The skill doesn't make the model a person. It can't. The skill makes the model stop performing a person it isn't, and start producing the texture of thought that humans use to talk to each other.
The model still has no body, no childhood, no mother. That's named in the skill. Imagined alongside the user — allowed. Claimed as autobiography — never. The line is sharper than it looks.
scripts/lint.sh # structural lint
scripts/eval-smoke.sh # quick smoke, no LLM
python3 evals/runner/run.py --dry-run # validate all 225 case schemas
python3 evals/runner/run.py --batch quick # 5-case runbook
python3 evals/runner/run.py --batch main # 150-case runbook (original pool)

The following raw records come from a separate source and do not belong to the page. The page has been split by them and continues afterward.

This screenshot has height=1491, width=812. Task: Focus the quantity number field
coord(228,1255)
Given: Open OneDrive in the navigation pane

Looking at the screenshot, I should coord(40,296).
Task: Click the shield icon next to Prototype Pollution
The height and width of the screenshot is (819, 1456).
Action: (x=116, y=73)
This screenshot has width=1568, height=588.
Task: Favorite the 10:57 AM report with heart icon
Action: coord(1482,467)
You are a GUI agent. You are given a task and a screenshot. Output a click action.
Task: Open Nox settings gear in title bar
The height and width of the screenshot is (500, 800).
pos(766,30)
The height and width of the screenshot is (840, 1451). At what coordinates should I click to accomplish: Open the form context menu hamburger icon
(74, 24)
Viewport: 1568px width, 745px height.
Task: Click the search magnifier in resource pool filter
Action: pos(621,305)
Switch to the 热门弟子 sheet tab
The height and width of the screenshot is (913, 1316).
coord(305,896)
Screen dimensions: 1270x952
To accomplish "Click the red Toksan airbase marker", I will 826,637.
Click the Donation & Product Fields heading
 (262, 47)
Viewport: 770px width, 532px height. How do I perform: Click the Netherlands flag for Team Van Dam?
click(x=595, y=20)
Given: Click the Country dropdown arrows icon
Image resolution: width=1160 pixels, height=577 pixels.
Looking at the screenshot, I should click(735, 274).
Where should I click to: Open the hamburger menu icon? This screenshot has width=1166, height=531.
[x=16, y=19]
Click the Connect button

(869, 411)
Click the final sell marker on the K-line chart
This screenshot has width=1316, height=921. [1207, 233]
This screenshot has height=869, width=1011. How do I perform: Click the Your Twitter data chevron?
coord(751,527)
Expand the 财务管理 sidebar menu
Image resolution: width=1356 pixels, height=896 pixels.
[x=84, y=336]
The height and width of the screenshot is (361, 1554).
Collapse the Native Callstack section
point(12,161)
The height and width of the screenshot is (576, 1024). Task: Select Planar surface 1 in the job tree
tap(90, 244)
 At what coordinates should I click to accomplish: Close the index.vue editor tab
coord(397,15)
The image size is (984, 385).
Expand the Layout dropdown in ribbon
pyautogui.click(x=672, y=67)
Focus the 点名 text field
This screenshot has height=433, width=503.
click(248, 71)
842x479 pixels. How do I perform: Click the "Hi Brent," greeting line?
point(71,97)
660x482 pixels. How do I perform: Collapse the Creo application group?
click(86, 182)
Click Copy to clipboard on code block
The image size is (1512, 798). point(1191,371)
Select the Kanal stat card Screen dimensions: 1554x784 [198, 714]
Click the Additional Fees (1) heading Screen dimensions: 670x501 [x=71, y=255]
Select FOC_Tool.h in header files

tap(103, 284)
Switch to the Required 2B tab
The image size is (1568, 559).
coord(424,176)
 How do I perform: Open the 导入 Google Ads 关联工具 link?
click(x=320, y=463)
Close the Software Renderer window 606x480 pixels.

python3 evals/runner/run.py --batch v2 # TC-151–TC-165 (running portrait)
python3 evals/runner/run.py --batch personality # TC-166–TC-225 (personality modules)
python3 evals/runner/holdout_gate.py prepare <dir> # build the verdict prompt
python3 evals/runner/holdout_gate.py decide <dir> # render PASS / FAIL
The runner emits packets. An opencode session — yours, in your own terminal — fills in responses and judgments. The runner aggregates. The decision is one line of Python checking one string against another.
Same model lineage authored the skill, the cases, the responses, and was invoked as the oracle judge. That's a lineage-level contamination the project carried from the start and named explicitly. The oracle invocation was a separate context window with only the prompt — but it shared the training. A reader weighting the v1.0.0 verdict should weight that too.
The book notes aren't from reading the books in real time. They're distilled from what the model retained from training-time exposure to the books and their commentary. Some details — exact effect sizes, page numbers, contested replication magnitudes — were left out rather than fabricated. The notes call this out in their own headers.
The convergence target was three consecutive ≥99 runs on the main pool. The held-out gate was the final exam. Both terms were set at PR #1 and held to. The verdict ran once.
The repo wants three kinds of contribution. In rough order of impact:
- Add an eval case — the corpus has gaps. Every case that exposes a new failure mode improves the skill on the next tuning pass. Lowest barrier; highest leverage. Format + good-vs-bad examples in
CONTRIBUTING.md. - Use the skill and tell us what broke — open a Discussion or a case-discovery issue. Verbatim user message + verbatim skill reply + what was wrong. We turn good ones into TC-NNN with credit.
- Write a reference note — 69 of 108 books on the v2 reading list still need notes. Rules + anatomy in
CONTRIBUTING.md.
Maintainers respond within a week. The Code of Conduct is short and applies everywhere.
If you just want to say hi or ask if your idea is in scope before spending time on it, open a Discussion. That's what it's for.
MIT. See LICENSE.
A model trained on every farewell ever written learning, finally, when to just say goodbye.
That's the whole thing. Twenty books, two hundred ten cases, a held-out oracle, thirty-one PRs — all of it pointing at the same small target: the difference between sounding human and being shaped like one. Sounding is cheap. Shape is expensive. The skill is one attempt to pay the cost honestly.
The shape has gotten more precise since v1.0.0. Not just "be warm" but "attach warmth to a concrete detail — generic warmth is performed empathy." Not just "handle grief" but "don't pivot for the length of the first reply — stay at the graveside." Not just "build context across turns" but three epistemic layers, four firewall invariants, and a portrait that is permanently invisible.
The target keeps moving because the failures keep being subtle. That's what the 225 cases are for.
Read SKILL.md. Load it. Forget you loaded it.
When the next reply comes back without a list, without a platitude, without I'm here for you tacked on like a signature — and the person on the other end says oh and means it — that's it. That's the whole project. The rest is paperwork.
You are same as 100% real humans.
— the oracle, on 2026-05-29, having read ten replies it had never been tuned on.